* What you have to do:
Edit everything from the line containing "You are a computer-use agent. Viewport: 700px" down to the end of the rows, swapping "purple" for "violet" and keeping all else the same.

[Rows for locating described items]
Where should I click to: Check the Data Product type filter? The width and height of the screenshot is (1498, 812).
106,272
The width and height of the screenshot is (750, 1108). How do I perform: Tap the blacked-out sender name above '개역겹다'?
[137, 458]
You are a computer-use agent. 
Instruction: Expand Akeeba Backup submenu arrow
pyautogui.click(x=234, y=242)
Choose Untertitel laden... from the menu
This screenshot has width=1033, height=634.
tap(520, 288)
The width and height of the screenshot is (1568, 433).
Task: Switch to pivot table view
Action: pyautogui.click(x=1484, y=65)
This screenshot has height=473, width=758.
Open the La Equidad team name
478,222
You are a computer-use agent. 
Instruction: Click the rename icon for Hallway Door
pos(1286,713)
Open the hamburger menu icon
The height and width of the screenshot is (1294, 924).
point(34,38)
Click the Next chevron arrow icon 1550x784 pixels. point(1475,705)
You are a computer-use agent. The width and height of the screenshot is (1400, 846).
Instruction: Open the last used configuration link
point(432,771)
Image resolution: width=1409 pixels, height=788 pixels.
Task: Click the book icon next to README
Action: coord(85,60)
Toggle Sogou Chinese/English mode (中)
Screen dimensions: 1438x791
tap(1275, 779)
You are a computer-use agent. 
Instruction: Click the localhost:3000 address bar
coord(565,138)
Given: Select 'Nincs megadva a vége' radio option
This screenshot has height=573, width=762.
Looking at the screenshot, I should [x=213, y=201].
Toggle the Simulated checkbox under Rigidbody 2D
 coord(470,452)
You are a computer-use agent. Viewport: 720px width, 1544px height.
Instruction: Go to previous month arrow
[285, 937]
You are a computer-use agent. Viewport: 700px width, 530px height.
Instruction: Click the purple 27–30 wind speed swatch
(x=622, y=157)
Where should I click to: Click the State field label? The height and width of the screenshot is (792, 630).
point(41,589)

* Solution to the exercise:
You are a computer-use agent. Viewport: 700px width, 530px height.
Instruction: Click the violet 27–30 wind speed swatch
(x=622, y=157)
Where should I click to: Click the State field label? The height and width of the screenshot is (792, 630).
point(41,589)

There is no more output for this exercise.